The 11% month-to-month rise in US new home sales in June reported yesterday grabbed the headlines, but some of the other indicators are more interesting.
A roundup of analyst opinion by the WSJ’s Real Time Economics blog finds a degree of consensus that the market is at or near a bottom. The fact that prices were down is in some sense good news as it brings affordability into better balance.
As important as the bump in sales is the reduction in inventories. As the WSJ reports, the
ratio of houses for sale to houses sold in June was 8.8. But inventories are shrinking. The ratio was 10.2 in May. At the end of June, there were an estimated 281,000 homes for sale.

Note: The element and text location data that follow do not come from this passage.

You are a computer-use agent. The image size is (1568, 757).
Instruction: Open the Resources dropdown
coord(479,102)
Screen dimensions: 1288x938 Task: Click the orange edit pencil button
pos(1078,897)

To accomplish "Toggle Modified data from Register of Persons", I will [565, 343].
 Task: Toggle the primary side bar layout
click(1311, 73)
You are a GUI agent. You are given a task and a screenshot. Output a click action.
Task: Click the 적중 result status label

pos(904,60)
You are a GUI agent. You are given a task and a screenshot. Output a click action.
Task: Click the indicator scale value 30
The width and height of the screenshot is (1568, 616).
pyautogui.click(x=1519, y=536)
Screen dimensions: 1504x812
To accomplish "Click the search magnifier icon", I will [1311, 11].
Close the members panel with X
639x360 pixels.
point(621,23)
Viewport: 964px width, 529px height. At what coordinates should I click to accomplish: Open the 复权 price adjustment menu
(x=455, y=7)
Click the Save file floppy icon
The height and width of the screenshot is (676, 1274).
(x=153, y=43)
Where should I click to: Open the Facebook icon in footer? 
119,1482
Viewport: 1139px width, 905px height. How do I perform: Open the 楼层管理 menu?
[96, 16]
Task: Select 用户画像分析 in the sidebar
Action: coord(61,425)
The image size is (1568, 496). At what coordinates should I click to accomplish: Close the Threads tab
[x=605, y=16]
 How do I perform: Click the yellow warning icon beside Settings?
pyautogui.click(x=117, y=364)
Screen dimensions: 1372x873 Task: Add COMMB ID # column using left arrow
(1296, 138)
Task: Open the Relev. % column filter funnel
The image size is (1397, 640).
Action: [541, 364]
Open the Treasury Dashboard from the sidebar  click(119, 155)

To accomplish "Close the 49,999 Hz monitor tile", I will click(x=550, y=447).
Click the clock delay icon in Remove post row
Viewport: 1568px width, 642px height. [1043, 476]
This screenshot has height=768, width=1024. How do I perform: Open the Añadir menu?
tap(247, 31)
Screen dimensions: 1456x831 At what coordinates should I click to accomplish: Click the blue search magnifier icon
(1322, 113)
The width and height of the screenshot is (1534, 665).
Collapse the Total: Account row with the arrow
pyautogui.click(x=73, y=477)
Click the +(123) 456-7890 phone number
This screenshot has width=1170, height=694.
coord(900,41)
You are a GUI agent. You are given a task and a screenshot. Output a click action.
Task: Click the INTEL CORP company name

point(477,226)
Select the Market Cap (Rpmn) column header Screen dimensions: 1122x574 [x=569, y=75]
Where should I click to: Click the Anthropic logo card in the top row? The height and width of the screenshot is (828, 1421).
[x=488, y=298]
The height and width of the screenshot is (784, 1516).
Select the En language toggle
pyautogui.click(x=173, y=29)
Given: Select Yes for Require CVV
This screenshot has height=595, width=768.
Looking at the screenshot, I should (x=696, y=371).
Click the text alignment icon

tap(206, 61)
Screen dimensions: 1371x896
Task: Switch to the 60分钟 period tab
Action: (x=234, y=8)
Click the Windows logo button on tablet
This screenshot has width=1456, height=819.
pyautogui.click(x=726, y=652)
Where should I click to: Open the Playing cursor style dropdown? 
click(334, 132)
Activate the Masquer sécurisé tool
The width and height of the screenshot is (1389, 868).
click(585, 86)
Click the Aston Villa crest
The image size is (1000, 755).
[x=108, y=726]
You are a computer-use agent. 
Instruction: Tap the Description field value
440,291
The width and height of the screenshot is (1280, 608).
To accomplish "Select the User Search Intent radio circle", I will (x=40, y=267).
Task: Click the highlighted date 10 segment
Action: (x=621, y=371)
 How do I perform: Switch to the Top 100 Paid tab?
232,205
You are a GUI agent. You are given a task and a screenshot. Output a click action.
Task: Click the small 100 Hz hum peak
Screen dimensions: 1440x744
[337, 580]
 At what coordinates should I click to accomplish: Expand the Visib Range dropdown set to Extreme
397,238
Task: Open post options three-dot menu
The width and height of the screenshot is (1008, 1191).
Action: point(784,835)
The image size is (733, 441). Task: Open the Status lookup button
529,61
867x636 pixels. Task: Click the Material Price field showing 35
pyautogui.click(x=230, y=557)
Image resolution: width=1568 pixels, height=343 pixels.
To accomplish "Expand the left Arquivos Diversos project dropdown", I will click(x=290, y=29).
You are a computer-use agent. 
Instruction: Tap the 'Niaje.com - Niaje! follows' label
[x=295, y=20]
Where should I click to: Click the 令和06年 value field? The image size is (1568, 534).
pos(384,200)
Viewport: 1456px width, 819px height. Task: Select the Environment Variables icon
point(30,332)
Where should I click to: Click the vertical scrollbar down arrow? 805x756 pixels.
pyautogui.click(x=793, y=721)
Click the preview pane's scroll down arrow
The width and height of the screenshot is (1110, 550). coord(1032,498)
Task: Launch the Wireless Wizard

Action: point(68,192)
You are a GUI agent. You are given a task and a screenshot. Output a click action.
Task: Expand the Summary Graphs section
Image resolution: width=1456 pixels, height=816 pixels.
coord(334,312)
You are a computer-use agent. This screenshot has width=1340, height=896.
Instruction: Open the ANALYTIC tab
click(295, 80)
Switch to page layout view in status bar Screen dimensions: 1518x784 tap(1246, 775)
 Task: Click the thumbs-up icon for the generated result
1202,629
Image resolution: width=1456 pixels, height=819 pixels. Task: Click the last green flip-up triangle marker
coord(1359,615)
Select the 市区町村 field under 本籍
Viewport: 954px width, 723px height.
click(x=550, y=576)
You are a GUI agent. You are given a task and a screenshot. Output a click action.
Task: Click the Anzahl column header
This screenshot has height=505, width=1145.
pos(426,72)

That’s below 293,000 for sale at the end of May.
Mark Zandi at Moody’s economy.com calculates that excess housing inventory declined from 1.9 million units at the beginning of 2008 to around 1.5 million during the current quarter and will taper off to a near normal level by the end of 2011. Excess inventory is the surplus of homes for sale or rent above a 4% vacancy rate.
Zandi further argues that housing is fairly valued or undervalued in many parts of the country including much of California and the Southwest:
He believes that starts have already bottomed and that prices will bottom in early 2010.
However, Zandi remains concerned about the impact of foreclosures, which are expected to keep rising as loan modification efforts so far have failed to have much impact.
Another ominous sign: Reuters reports that
rising unemployment continues to make more Americans late on their mortgage payments, a sign that the rate of US personal bankruptcies will keep going up, according to monthly data from the Equifax credit bureau.
Barry Ritholtz, at The Big Picture, meanwhile, argues that the monthly data is not statistically significant.
… WE DO NOT KNOW what the change was from last month, as the margin of error is greater than the reported data point.
He puts the June “increase” in perspective by noting that sales were down 21% from a year earlier.
In a similar vein, Floyd Norris of The New York Times notes that
In actual sales, the preliminary estimate is that 36,000 homes were sold, up 3,000 from May but down 9,000 from last June.
To put it another way, this was the second-worst June since they began counting new-home sales in 1963. It was not quite as bad as June 1982, when the country was mired in a deep recession and interest rates were sky high. Then 34,000 new homes were sold.
There are twice as many households in America as there were then, so relative to population this was the worst June ever, by far.